The program is jointly funded by the Inter-American Development Bank (IDB), the United Kingdom Department for International Development (DFID) and Government of Canada (the Government of Canada). Projects in the OECS countries are implemented in partnership with the Caribbean Development Bank (CDB).
The project is the brainchild of James Aronson who gave birth to the PFW concept and subsequently merged it with the discovery of a technology that uses spent motor oil, one of Grenada’s most serious disposal problems, as a free fuel to make steam for rendering the protein from waste into feedstock.
Mr. Aronson explained that PFW aims at helping poor rural poultry farmers increase their profitability while at the same time helping to reduce pollution through resource recovery. PFW employs a process that converts fish offal into protein for poultry feed utilizing used motor oil to run the plant, producing as a result a reduced price poultry feed.
The PFW innovation is novel in that the project endeavors to recover the real and tangible assets from the waste that is generated and disposed of in the landfills of small developing states; especially small island nations like Grenada. The process uses all free waste inputs including waste oil as fuel. The output is a valuable commodity on the open market but will be used in this case to assist poultry farmers to grow.
Earlier this month donor representatives from Compete Caribbean, DFID, the Government of Canada and CDB visited the PFW Plant in Grenada and expressed positive sentiments about the project including its ability to be easily replicated in other Caribbean jurisdictions.
Executive Director of the Compete Caribbean Program, Sylvia Dohnert said: For Compete Caribbean, the Protein for Waste project is highly valuable in indicating how to use technology to convert organic waste into cheaper animal feed. It tackles waste management issues, while improving the livelihoods of poultry producers in Grenada. We hope to see this project replicated across the region. DFID is pleased to support this innovate project through the Compete Caribbean program. The Protein from Waste facility will strengthen the poultry sector in Grenada and help farmers compete internationally. This marks the start of an exciting initiative that will improve Grenada’s economic competitiveness and growth prospects. This project reflects the UK’s strong commitment to supporting economic development in Grenada and the Caribbean as a whole, DFID Director General Country Programmes, Joy Hutcheon said.
Meanwhile, the Government of Canada’s First Secretary (Development) for Barbados and the Eastern Caribbean, Anne-Marie Ready lauded the project as the type of priority Canada likes to see in the region. The Protein from Waste project is an exemplary initiative which has potential to demonstrate positive results in Grenada and can be replicated in other communities in the Caribbean region. Innovative processes employed by the firm, in which organic waste is converted into affordable poultry feed, is an ingenious way to assist rural poultry farmers grow and become more competitive, and in the process addresses an environmental concern. This project represents a key priority for Canada in the Caribbean region.
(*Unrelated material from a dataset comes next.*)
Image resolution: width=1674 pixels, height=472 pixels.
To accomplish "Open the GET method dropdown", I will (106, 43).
The Caribbean Development Bank’s Lisa Harding echoed these thoughts: I am extremely pleased to extend congratulations to Protein from Waste and Local Crops, Inc. on the award of a grant from the Enterprise Innovation Challenge Fund. I applaud the efforts of PFW to assist poor rural poultry farmers in Grenada to increase their profitability, by lowering their key input costs, while at the same time helping to reduce pollution through resource recovery. The necessity for a project such as this cannot be overstated given the urgent need to improve the competitiveness of the Region’s private sector. Not only does this project have the potential to positively impact on Grenada’s economic development but I am also excited about the prospects about its scalability and the potential exportability of the business model to other CDB Borrowing Member Countries.
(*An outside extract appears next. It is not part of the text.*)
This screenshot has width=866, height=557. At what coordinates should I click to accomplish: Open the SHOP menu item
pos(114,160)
Compete Caribbean is a private sector development program that provides technical assistance grants and investment funding to support productive development policies, business climate reforms, clustering initiatives and Small and Medium Size Enterprise (SME) development activities in the Caribbean region. The program, jointly funded by the Inter-American Development Bank (IDB), the United Kingdom Department for International Development (DFID) and the Government of Canada (the Government of Canada), supports projects in 15 Caribbean countries. Projects in the OECS countries are implemented in partnership with the Caribbean Development Bank.